ハワイのジェミニ天文台が撮影したもので、赤い雷と青い雷が同時に写っています。
ハワイのジェミニ天文台が、「レッドスプライト」と「ブルージェット」を同時に撮影した。これらの放電現象は、いずれも撮影するのが難しいものだ。 https://t.co/5OAcAazbqZ |Business Insider
— Business Insider Japan (@BIJapan) February 26, 2021
私が見つけたのは上記のニュース記事ですが、写真の元データはこちら(広告の下)にあります。
フルサイズのオリジナル画像もダウンロードできるので、興味のある方はどうぞ。
超高層雷放電、レッドスプライト、ブルージェットという発光現象
それにしてもすごい写真ですね。
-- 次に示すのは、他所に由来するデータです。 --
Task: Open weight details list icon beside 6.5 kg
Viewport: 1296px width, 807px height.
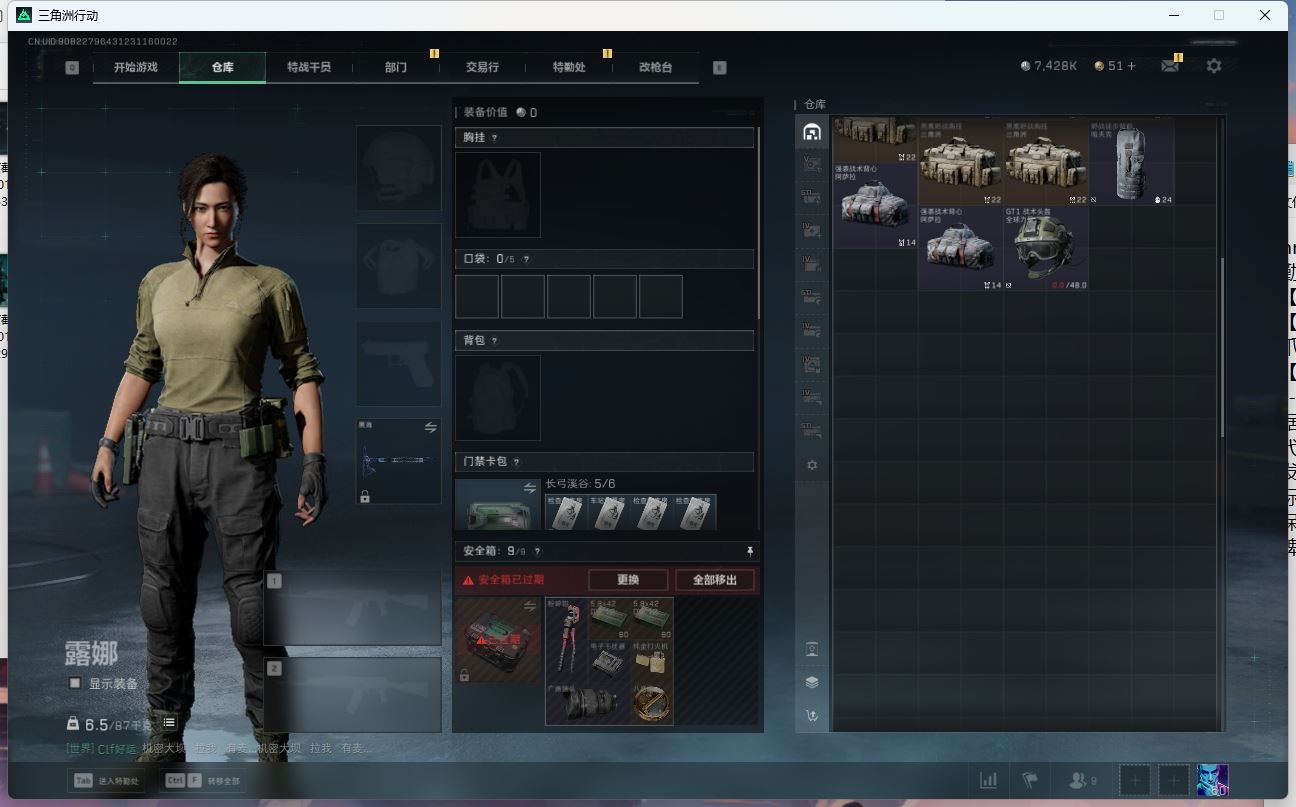Action: point(169,722)
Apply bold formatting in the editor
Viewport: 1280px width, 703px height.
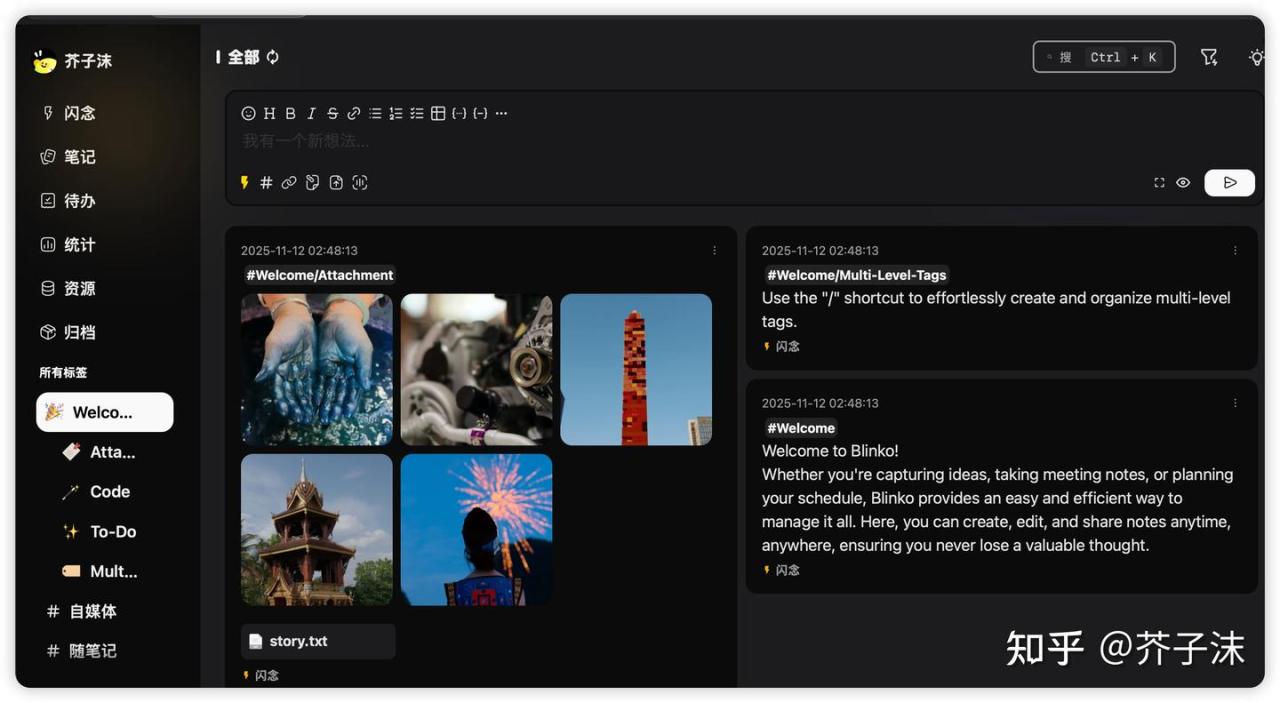(x=290, y=114)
右側下方にある光るドーナッツみたいなところから、上向きに稲妻が伸びており、色が「白→青→赤」と変化しています。
説明が無いとわからないのですが、この光っているドーナッツが雨雲のようです。通常、雷というものは雨雲から地面に向かって落ちていきますよね。その雨雲から上に、要するに宇宙に向かって雷が落ちる、いや昇るってことがあるんですね、これはビックリ。
この雨雲から上に伸びる稲妻は「超高層雷放電(ちょうこうそうかみなりほうでん)」と呼ばれる現象で、その名の通り、高度20~100kmという超高度で発生する放電による発光現象だそうです。
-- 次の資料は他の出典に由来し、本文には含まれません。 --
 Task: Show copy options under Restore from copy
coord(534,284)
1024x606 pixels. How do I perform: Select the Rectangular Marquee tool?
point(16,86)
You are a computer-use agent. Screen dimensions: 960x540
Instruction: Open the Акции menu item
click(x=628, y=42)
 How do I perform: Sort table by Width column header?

高度20~100kmというと、成層圏・中間圏・下部熱圏にあたります。ホリエモンのロケットが上空100kmを超えることを目標としていましたが、それはそこから先が「宇宙」と呼ばれているからなんですよね。なので、この超高層雷放電は、宇宙の手前まで届いているということになります。
そして、
この上の赤い稲妻の部分は「レッドスプライト」と呼ばれており、主に中間圏で発生するようです。
その下の青~白い稲妻の部分は「ブルージェット」と呼ばれており、主に成層圏で発生するようです。
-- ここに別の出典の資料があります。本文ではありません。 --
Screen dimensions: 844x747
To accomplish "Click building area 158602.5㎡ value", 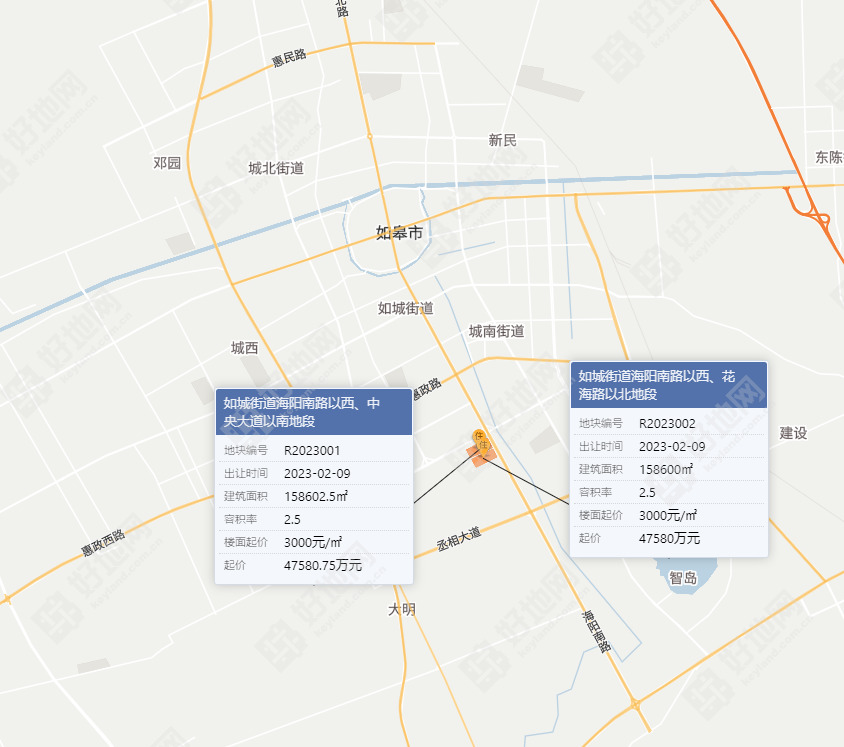I will (316, 497).
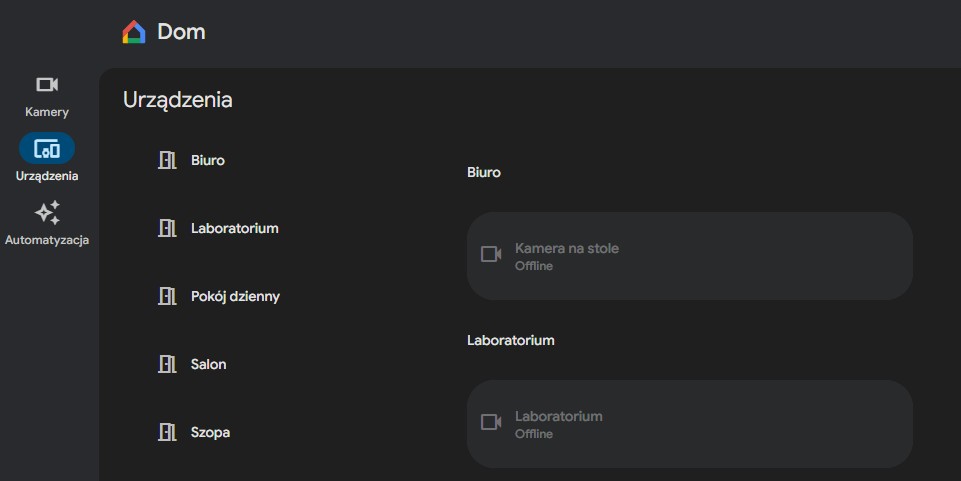Click camera icon on Laboratorium device card
The width and height of the screenshot is (961, 481).
pyautogui.click(x=491, y=423)
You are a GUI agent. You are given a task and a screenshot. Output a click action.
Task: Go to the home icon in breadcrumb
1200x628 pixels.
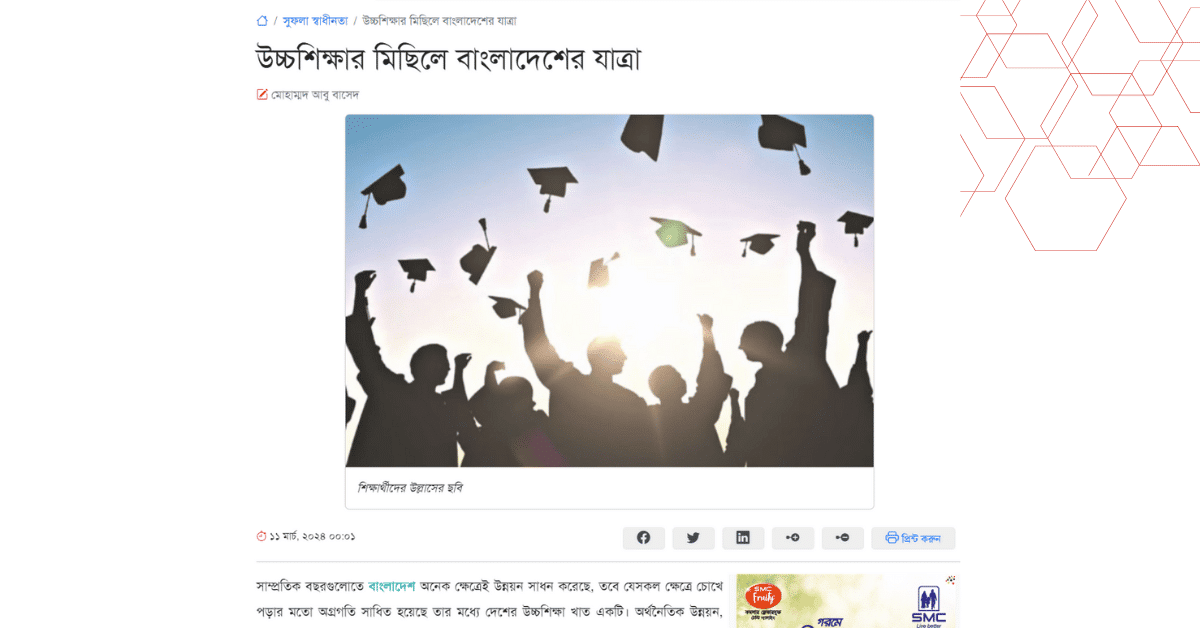point(262,21)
私も実際にこの放電現象を見てみたいですが、これらは雨雲の上で発生するので、通常は観測するのがとても難しいようです。この写真のように、雨雲を横から見られるようなロケーションから観測するか、雲の上を飛ぶ飛行機や宇宙ステーションから観測するしかありませんね。
しかも、放電は1/10秒ぐらいで終わってしまうので、それを視認するのは難しいかもしれませんね。ん?なんか光った?って感じかと。実際、この超高層雷放電が始めて撮影された1989年までは、「目の錯覚」と言われていたそうです。
なぜ雨雲の上方に雷が発生するのか?
ではなぜ、雨雲から宇宙に向かって雷が発生するのでしょうか?
雷というのは、電気の流れであることは周知の事実ですが、雨雲と地球(地面)の電位の差によって、放電が発生します。一般的に雨雲の法が電位が高いので、プラスの電荷が地上に向かって放出されることが多いようです。
もし、どんどんプラスの電荷が地面に落ちていったら、雨雲の中ではマイナスの電荷だけが増えていくことになります。通常はプラスの電荷とマイナスの電荷が対になっていますからね。
そこで、貯まってしまったマイナスの電荷は宇宙に向かって放出される、ということらしいです。そうやって電気的なバランスを取ってるんですね。
とは言え、この超高層雷放電については、まだまだ研究途中の現象のようなので、分かっていないことも多いようです。これから新しい事実が発見されることもあるんでしょうね。2021年のサイエンスでも分からないことがあるというのは、なんだか楽しくなります。宇宙は不思議がいっぱいなのですね。
私はカメラを趣味にしていますが、昔から「雷の写真」を撮ってみたいと思っていました。でもまだ成功していません。あんな一瞬の出来事を捉えることは至難の業ですし、そもその雷の日に撮影に出かけること自体、大変なことです。